▸ Stored items

■ ■ ■ ■

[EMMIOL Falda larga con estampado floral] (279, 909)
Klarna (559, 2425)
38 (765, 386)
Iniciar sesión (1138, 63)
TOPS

■ ■ ■ ■

▸ ACTION ITEM
Return every record above. Copy each one exactly.

▸ COMPLETED EXERCISE
[EMMIOL Falda larga con estampado floral] (279, 909)
Klarna (559, 2425)
38 (765, 386)
Iniciar sesión (1138, 63)
TOPS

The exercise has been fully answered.